### [WHAT TO PRODUCE]
Render the material from the line containing "Hello@fellowmind.com (48, 1700)" through the line containing "可转位铣刀 (63, 572)" as a Markdown table with two columns, Row and Line. Number each line, and leave out any blank lines.

### [AVAILABLE RECORDS]
- - -

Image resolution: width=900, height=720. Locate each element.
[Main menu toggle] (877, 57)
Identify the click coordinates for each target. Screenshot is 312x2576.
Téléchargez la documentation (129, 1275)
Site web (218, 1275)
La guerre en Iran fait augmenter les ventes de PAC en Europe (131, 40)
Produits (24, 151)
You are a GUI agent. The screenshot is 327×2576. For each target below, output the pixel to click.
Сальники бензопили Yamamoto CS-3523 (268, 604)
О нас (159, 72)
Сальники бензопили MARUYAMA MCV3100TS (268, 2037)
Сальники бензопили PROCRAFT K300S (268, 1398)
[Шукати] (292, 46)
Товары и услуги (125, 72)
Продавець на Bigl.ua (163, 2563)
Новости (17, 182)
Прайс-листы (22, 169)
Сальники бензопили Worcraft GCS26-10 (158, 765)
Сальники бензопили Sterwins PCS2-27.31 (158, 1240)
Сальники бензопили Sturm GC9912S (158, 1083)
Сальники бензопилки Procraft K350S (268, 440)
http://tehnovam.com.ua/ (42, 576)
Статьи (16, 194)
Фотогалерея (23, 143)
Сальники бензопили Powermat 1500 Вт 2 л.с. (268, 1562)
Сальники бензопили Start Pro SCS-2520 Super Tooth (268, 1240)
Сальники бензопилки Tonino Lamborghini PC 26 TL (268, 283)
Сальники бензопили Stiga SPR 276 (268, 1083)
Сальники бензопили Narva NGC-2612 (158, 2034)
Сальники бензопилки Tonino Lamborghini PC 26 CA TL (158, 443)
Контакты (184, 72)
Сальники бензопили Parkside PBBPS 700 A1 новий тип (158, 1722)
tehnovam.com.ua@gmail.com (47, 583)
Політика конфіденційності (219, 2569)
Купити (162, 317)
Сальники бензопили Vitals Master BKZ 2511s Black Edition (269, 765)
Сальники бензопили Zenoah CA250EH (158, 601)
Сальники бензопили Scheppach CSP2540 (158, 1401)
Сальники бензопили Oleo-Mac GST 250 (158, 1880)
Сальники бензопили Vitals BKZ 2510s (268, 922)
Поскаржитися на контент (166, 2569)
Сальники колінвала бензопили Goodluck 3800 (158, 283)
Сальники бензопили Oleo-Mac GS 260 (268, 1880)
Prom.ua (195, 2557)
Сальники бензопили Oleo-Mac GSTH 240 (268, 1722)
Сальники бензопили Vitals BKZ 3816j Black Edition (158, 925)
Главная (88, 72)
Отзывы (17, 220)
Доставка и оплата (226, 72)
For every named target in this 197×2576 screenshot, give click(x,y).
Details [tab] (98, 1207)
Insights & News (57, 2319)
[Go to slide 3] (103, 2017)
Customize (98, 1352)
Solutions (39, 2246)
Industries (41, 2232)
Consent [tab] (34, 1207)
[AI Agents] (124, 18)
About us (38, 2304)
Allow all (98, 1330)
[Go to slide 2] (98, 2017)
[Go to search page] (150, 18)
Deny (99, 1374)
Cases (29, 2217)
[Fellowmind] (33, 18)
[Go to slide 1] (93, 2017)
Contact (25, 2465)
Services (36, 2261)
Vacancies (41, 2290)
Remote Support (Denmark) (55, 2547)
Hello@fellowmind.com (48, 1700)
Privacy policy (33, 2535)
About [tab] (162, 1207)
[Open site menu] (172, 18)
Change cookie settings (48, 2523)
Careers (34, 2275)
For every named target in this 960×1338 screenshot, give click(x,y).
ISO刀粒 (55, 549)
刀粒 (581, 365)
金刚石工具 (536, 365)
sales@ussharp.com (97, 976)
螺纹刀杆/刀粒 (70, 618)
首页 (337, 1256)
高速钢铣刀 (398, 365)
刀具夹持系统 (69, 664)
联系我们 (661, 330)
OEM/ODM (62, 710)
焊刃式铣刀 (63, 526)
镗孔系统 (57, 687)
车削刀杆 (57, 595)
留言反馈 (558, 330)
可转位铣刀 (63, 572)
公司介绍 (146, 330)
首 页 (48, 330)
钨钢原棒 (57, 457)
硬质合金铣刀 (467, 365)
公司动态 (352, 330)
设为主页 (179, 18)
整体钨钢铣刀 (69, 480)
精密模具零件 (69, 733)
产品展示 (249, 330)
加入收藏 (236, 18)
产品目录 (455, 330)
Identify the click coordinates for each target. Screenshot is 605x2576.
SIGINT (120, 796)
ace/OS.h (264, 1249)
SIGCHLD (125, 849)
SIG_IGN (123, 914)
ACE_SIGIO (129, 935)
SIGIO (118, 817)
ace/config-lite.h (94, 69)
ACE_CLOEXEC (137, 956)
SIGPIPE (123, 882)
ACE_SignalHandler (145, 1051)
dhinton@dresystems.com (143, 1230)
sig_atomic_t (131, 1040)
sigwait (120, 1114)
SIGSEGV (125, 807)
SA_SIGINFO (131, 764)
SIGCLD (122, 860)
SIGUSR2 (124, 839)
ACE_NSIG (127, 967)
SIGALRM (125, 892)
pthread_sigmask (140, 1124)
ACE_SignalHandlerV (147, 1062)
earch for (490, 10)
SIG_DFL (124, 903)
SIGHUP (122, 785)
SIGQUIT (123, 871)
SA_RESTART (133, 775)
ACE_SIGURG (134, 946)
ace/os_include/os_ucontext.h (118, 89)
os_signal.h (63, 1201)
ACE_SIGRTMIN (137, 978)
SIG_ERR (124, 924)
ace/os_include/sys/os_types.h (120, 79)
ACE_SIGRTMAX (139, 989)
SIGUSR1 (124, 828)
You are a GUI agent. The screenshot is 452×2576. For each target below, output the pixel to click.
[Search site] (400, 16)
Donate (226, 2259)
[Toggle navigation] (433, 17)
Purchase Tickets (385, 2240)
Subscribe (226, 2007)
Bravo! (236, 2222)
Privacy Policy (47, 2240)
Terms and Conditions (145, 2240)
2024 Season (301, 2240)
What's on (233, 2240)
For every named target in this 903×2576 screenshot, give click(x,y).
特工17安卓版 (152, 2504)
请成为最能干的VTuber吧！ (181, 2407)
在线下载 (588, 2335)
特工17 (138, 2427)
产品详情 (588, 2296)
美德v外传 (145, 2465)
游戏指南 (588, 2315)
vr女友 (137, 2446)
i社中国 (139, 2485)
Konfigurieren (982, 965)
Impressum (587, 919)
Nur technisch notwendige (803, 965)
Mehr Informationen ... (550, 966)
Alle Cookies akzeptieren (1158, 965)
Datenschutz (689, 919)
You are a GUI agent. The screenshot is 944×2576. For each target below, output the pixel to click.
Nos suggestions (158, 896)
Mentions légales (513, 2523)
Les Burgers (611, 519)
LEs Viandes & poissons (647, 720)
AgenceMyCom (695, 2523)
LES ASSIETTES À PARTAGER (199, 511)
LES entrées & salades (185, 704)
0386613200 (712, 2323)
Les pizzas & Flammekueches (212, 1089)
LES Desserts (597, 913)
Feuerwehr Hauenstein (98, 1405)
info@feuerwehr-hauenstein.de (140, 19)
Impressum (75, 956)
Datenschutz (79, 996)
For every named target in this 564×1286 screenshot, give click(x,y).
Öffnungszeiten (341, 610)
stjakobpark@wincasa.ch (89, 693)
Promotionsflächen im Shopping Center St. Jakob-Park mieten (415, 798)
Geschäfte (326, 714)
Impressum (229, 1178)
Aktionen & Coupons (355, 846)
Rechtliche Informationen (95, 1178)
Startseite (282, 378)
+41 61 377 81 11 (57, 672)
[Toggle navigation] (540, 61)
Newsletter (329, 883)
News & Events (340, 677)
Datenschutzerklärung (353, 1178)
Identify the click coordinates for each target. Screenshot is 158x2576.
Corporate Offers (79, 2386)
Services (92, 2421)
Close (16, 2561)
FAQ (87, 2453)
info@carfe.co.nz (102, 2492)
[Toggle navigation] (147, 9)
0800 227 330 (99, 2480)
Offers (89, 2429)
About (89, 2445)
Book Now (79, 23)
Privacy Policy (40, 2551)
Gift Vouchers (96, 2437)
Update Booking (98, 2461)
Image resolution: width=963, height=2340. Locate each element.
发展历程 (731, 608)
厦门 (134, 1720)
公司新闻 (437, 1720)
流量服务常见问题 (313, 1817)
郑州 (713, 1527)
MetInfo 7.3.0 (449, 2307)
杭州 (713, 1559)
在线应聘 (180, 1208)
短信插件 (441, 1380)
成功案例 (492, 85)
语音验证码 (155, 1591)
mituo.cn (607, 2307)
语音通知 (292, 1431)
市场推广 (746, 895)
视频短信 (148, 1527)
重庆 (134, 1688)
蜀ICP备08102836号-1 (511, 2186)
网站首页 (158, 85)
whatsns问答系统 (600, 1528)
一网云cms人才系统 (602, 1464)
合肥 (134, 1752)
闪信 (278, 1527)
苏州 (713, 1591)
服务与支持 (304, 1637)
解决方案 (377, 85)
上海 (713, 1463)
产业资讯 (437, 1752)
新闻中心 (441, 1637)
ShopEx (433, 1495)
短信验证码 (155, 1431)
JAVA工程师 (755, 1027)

- - -

### [OUTPUT]
| Row | Line |
|---|---|
| 1 | Hello@fellowmind.com (48, 1700) |
| 2 | Privacy policy (33, 2535) |
| 3 | About [tab] (162, 1207) |
| 4 | [Open site menu] (172, 18) |
| 5 | Change cookie settings (48, 2523) |
| 6 | Careers (34, 2275) |
| 7 | For every named target in this 960×1338 screenshot, give click(x,y). |
| 8 | ISO刀粒 (55, 549) |
| 9 | 刀粒 (581, 365) |
| 10 | 金刚石工具 (536, 365) |
| 11 | sales@ussharp.com (97, 976) |
| 12 | 螺纹刀杆/刀粒 (70, 618) |
| 13 | 首页 (337, 1256) |
| 14 | 高速钢铣刀 (398, 365) |
| 15 | 刀具夹持系统 (69, 664) |
| 16 | 联系我们 (661, 330) |
| 17 | OEM/ODM (62, 710) |
| 18 | 焊刃式铣刀 (63, 526) |
| 19 | 镗孔系统 (57, 687) |
| 20 | 车削刀杆 (57, 595) |
| 21 | 留言反馈 (558, 330) |
| 22 | 可转位铣刀 (63, 572) |